Türkiye’nin bu barışçıl ve samimi dış politikası görüldüğü üzere başta Suriye iç savaşı olmak üzere dünya üzerinde hegemon yaklaşımı elinden bırakmayı bir türlü istemeyen ülkelerin siyasi ve politik ahlakının sorgulanması ve bunun da uluslararası örgütlerin kürsülerinde yüksek sesle dile getirilmesine önder olmaktadır. Dünya barışının sürekliliği konusunda önder bir portre çizen Türkiye bu bağlamda kendi güvenliğinin istikrarı için gerektiğinde uluslararası hukukun ekseninde üzerine düşeni yapmakla da örnek olmaktadır. Dolayısıyla bu politikalar ile barışın sağlanması için gerekli kuvvet kullanımının nasıl olması gerektiği ile de bugün uluslararası bir örgüt olan BM’nin yapamadığını yapmaktadır.
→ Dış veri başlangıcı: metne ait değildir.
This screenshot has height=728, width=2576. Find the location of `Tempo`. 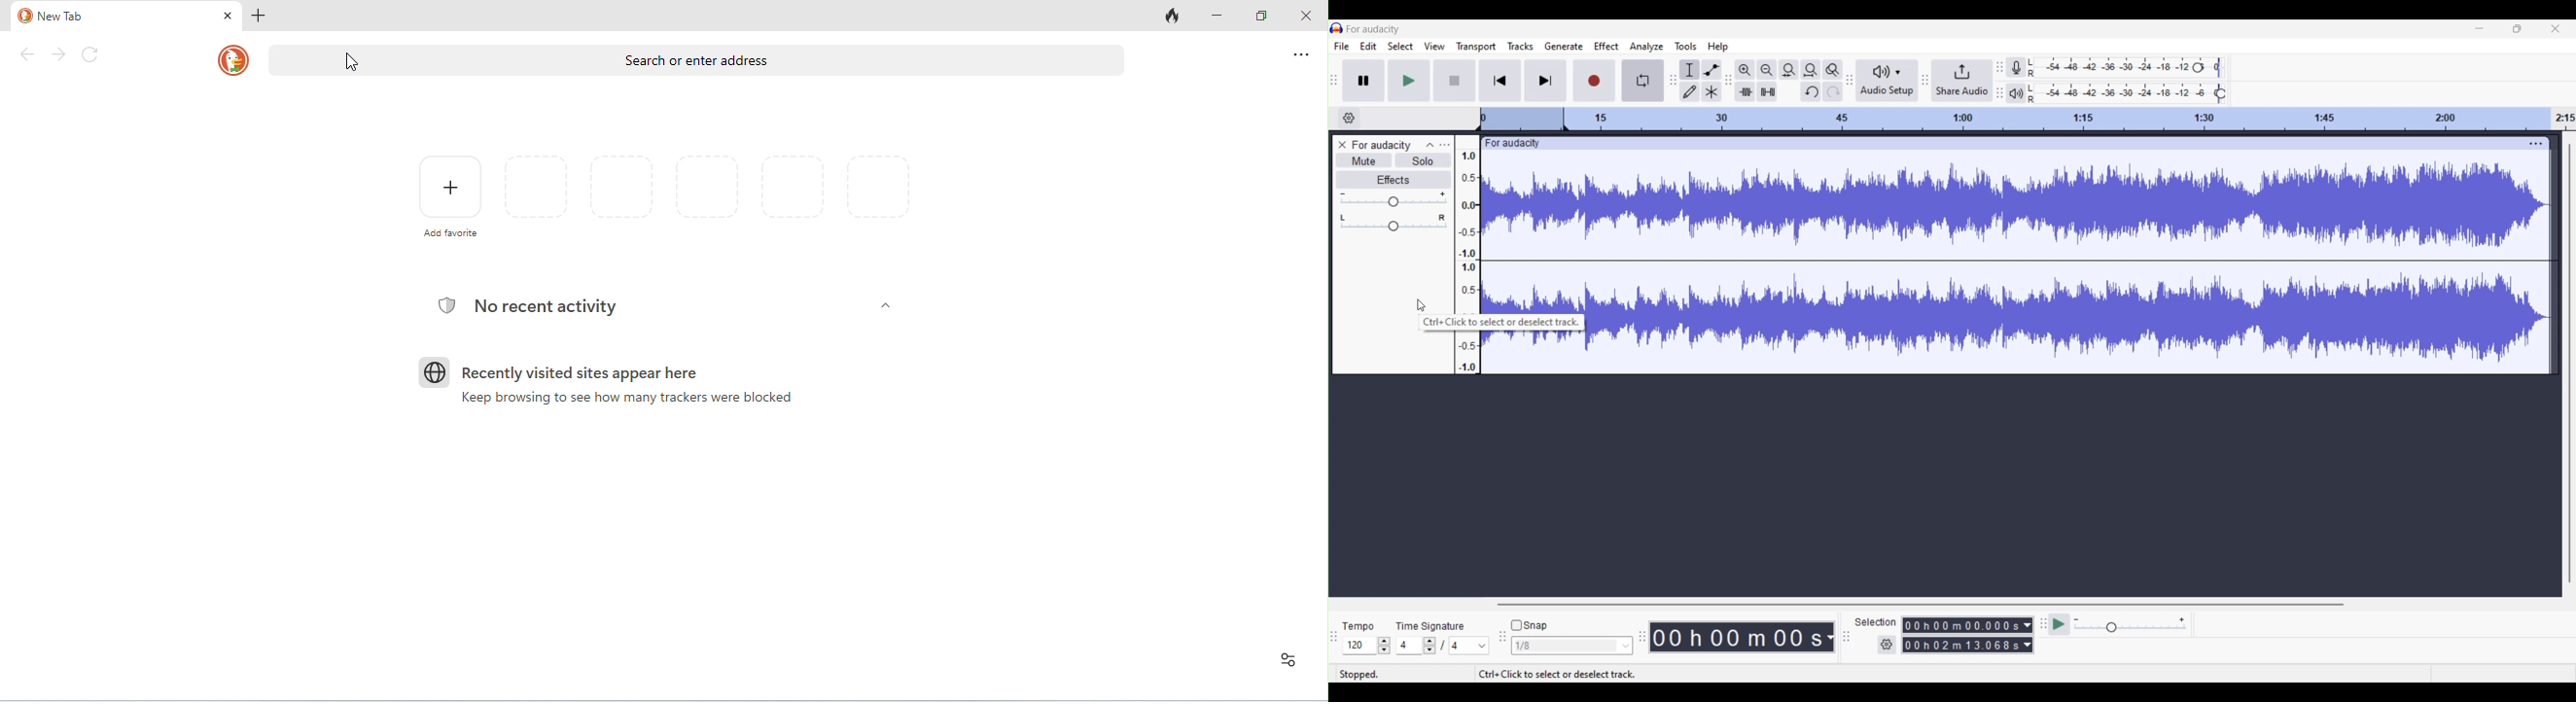

Tempo is located at coordinates (1360, 625).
Türkiye'nin Rusya-Ukrayna savaşına dair arabuluculuk çabaları ve "Karadeniz girişimi" ile tahıl sevkiyatı, uluslararası kriz yönetimi açısından nasıl yorumlanabilir? Türkiye bu konuda ne tür bir liderlik rolü alıyor?
Aslında bu sorunuzun cevabı ilk iki sorunuzun cevabına çok yakın. Her iki ülke Türkiye’nin komşusu ve çeşitli işbirliği içinde olduğu ülkeler. Belki özellikle Tahıl Koridoru konusunda yapmış olduğu arabuluculuk ve önderlik sıklıkla dile getirilen bir analiz olarak düşünülebilir. Belirtmek gerekir ki gerçekten sadece bölgesel barış ve güvenliği önceleyen bir girişim olmakla kalmayıp, dünyanın geri kalanında açlıktan ölen çocuklar başta olmak üzere insan haklarının korunması ve hak anlayışının gelişmesi açısından da önemli bir girişimdir.
Dünya ekolojik sisteminin bozulması, iklim mülteciliği öncelikli olmak kaydıyla birçok su, gıda sorununu gündeme getirmektedir. Biz belki de bundan çok değil 10 yıl sonra çatışmaların sebeplerinin bu sorunlar nedeniyle ortaya çıktığını konuşacağız. Türkiye işte şimdiden bu sorunların önünü almak adına dünyaya örnek olmak bir yana tüm ülkelerin dikkatini de bu olgular üzerine çekmektedir.
Tek bir konu üzerinden yürütülen girişimler aslında gelecekteki birçok sorunun çözülmesi için gösterilen çabalardır. Türkiye bu bağlamda bölgesel sınırların dışına çıkmış ve tüm dünya üzerinde etkin birçok dış politika girişimleri ile liderlik yapmıştır.